Este primer paso, después de una generación y otra guerra civil, fue seguido por la creación del  Registro Civil en 1888, que privó a la Iglesia de parte de sus ingresos por casamientos, bautizos y funerales, y por la reforma del Código que hizo pasar el matrimonio a ser independiente de la religión o falta de religión de los contrayentes. Así se recuperó para el Estado el poder de unir personas.
La Iglesia siguió confundiendo el matrimonio civil con el sacro, afirmando que el matrimonio se originaba en Dios, cuando su genealogía se remontaba apenas a Constantino, el emperador que quiso salvar a Roma haciendo del cristianismo la religión oficial.
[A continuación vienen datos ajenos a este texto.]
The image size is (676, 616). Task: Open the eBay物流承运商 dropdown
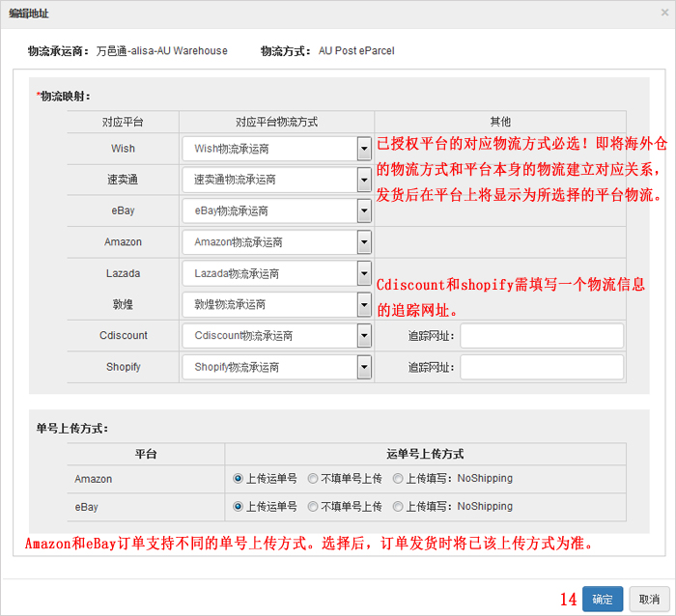(276, 210)
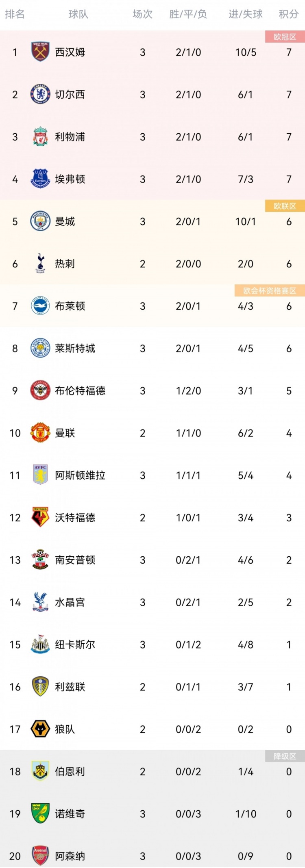Click the West Ham club crest
The image size is (305, 868).
(40, 52)
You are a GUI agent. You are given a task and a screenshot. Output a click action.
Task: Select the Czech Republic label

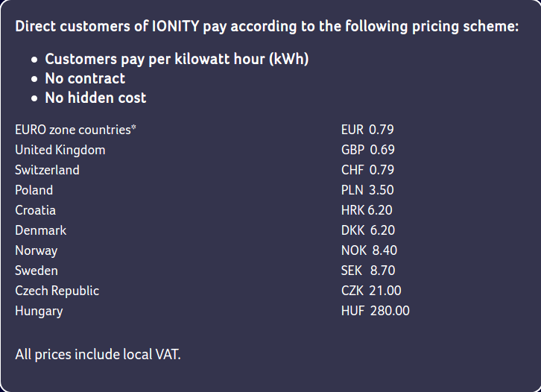pyautogui.click(x=57, y=291)
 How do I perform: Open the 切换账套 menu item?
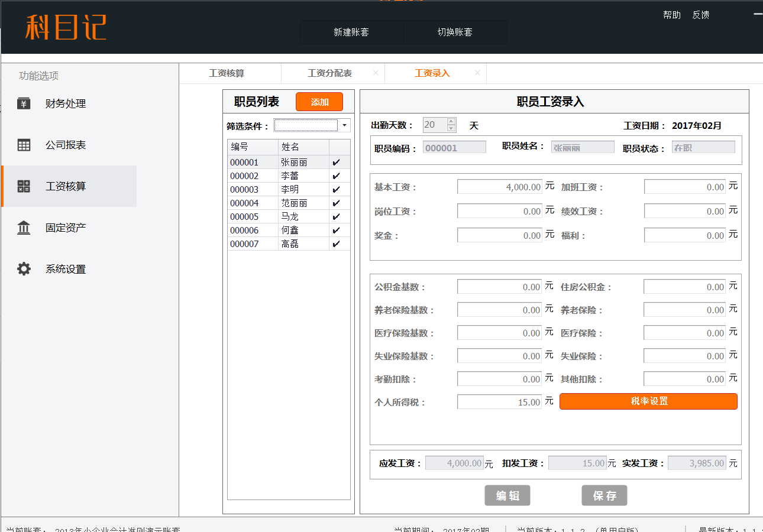[454, 33]

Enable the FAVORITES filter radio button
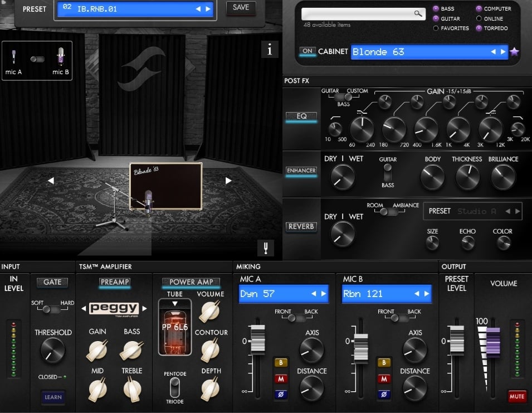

Fracasó y dio paso al oscurantismo de la Edad Media, donde la iglesia fundió en un rito único el matrimonio de los patricios y el casamiento de la plebe, amenazando con el infierno a los que no la obedecieran. El casamiento como simple acto de cohabitación de personas sin patrimonio no requería matrimonio porque carecía de herencia, y sin patrimonio no hay matrimonio. Pero en los siglos XX y XXI hay un porcentaje de la humanidad con bienes que legar mucho mayor que en cualquier otra época histórica;  y la cambiante institución del matrimonio, que iba absorbiendo los cambios de la sociedad y la cultura casando lo impensable antes del siglo XIX; como era unir judíos con católicos, blancos con indios, criollos con turcos, se enfrenta al cambio hoy de no unir sexos, sino personas.

 

De los casamientos surgen familias, y sin duda la familia resultante de un casamiento puede incluir progenie. Pero acotar el concepto de familia y por tanto los deberes familiares resultantes a que exista progenie dio lugar a enormes arbitrariedades y fue parte de la sujeción de la mujer. El marido podía repudiar a la mujer que no le daba hijos, como lo hizo Enrique VIII con Catalina de Aragón, y si la Iglesia de Roma no accedía al divorcio lo hacía la de Inglaterra, y no hubo división de bienes porque eran reyes y tenían mucho los dos. Para las mujeres pobres, el casamiento tutelado por el Estado fue un beneficio. Así los maridos ya no pudieron repudiarlas por ser estériles, por no darles hijos varones, por no ser sumisas; y cuando el Estado tuteló no sólo la unión sino también el divorcio separador de personas y bienes, cosa que había intentado en 1954 y que había sido revocada por la devota Revolución Libertadora, y que requirió una generación más para lograrse en 1987, quedó absolutamente en claro que, a pesar del nombre, la Ley de Matrimonio argentina se refiere a una institución laica, no a un sacramento.
En esta larga evolución el matrimonio ha ido superando diferencias, incorporando modificaciones y prescindiendo de prohibiciones hasta llegar a ser esta entidad múltiple que es hoy, entre cuyas funciones (no la única ni la definitoria) puede estar la procreación.  La familia creada por un matrimonio heterosexual puede descubrir que es incapaz de tener hijos y no por ello deja de ser socialmente útil: en última instancia, pueden recurrir a la adopción o a la fertilización asistida. Esto también ocurre con las parejas del mismo sexo, que  hoy reclaman que el Estado les otorgue la misma confianza y protección que a las parejas de distinto sexo, y que sus hijos e hijas tengan igualdad de derechos con los hijos e hijas de parejas heterosexuales.
Las minorías sexuales deseamos el matrimonio porque enaltece a quien entabla tal unión y refuerza las bases de la familia y de la sociedad. Acudir a los pactos internacionales para sostener que “familia” es sólo unión de mujer y varón es olvidar el art. 77 inciso 22 de nuestra Carta Magna, que establece que dichos pactos “no  derogan artículo alguno de la primera parte de esta Constitución y deben entenderse complementarios de los derechos y garantías por ella reconocidos “, y el artículo 16 establece de una vez y para siempre: ”todos los ciudadanos son iguales ante la ley”.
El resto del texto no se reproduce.